Nowadays it is perfectly possible to build an audio system with no bass cut-off, response to DC. The immediate problem is that 1st-stage DC errors tend to be not-small compared to signal levels. e-Guitar delivers 200mV audio but a TL072 can have 5mV DC error. Amplify this to 20V at the speaker, that's a half-Volt of DC at the speaker. Won't kill it, but uses-up a good part of the available cone motion, adds heat to power-amp and voicecoil. And is useless: speakers can't deliver "DC pressure" (unless in a sealed room), and no music uses DC pressure changes (equivalent to barometric changes).
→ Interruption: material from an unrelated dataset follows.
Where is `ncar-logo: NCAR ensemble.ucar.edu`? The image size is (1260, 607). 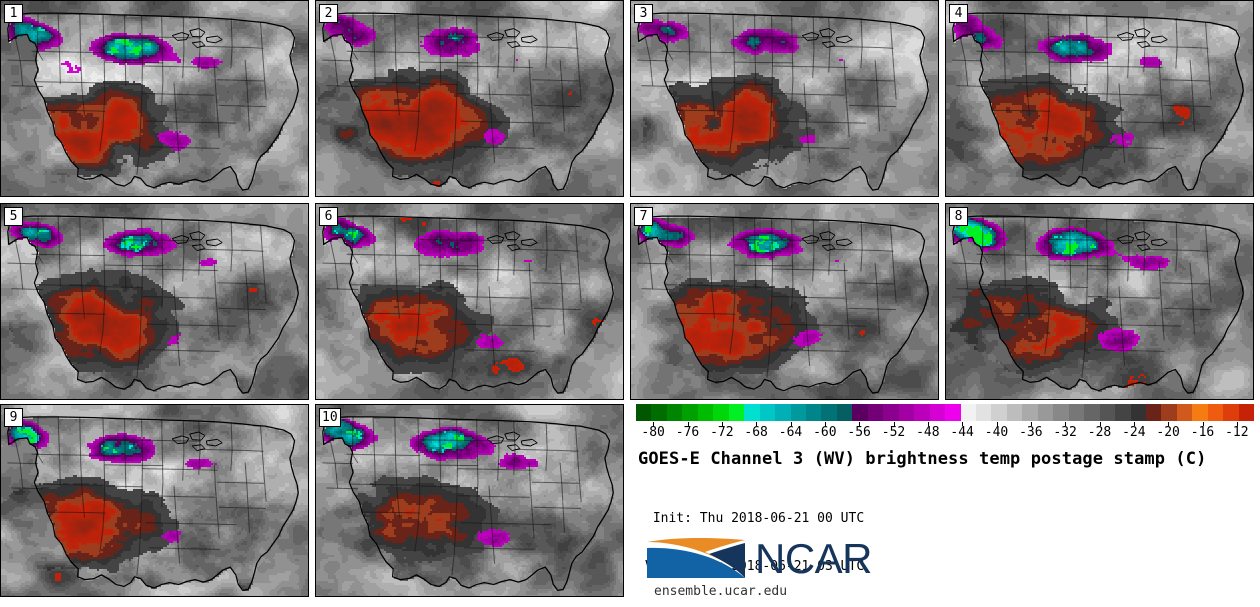 ncar-logo: NCAR ensemble.ucar.edu is located at coordinates (795, 566).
And some sources have strong subsonics. Studios with air blowers may be well-muffled above 50Hz, but fan rumble rises at lower frequency, good bass filters are HUGE, it is not unusual to have 90dB SPL below 20hz. Record-players (still around!) tend to have a 1.8Hz thump plus various bearing grumbles. All amplifiers have 1/f noise, apparently rising to infinity at zero frequency. I have seen 1/f noise saturate a phono system (cause power-amp DC protection relay to cut-out).

Practical speakers are flat to 100Hz-50Hz. You can't hardly hear a 1dB droop. So it is reasonable to design a Reproduction System for less than 1dB at 50Hz, or (for a single pole) -3dB at 25Hz.

That's a "DC" system with ONE pole bass cut. Typical systems are many stages with coupling caps at every stage. Easily six or ten 1-pole filters in cascade. If each is -1dB at 50Hz, you wind up at -10dB 50Hz which IS a big drop. In simple systems, you pick one or two bass-cuts near the bottom of your audio band, and set the others a few octaves or more below that.

> filters and frequencies that can cause problems.

Everything filters. Both guitar pickups and loudspeakers use overlapping high and low pass effects to get some semblance of "flat". Not quite flat, we may filter-away some error. And dead-flat is not the goal in music Creation-- we want final spectra which is "pleasing". Strings are heavy, string vibrations are mellow. We use small thin shells (violin, guitar) or velocity pickups (e-guitar) to bring up the overtones. Harmonics above the 7th or so are un-musical, we use bridges or speakers that cut-off extreme treble. (At 4KHz-8KHz, mechanical filters can give much sharper cutoffs than any few R-C networks; look at the high end of a guitar-speaker's response compared to a 3-pole Butterworth, or the many-RC filter on some speaker simulators.)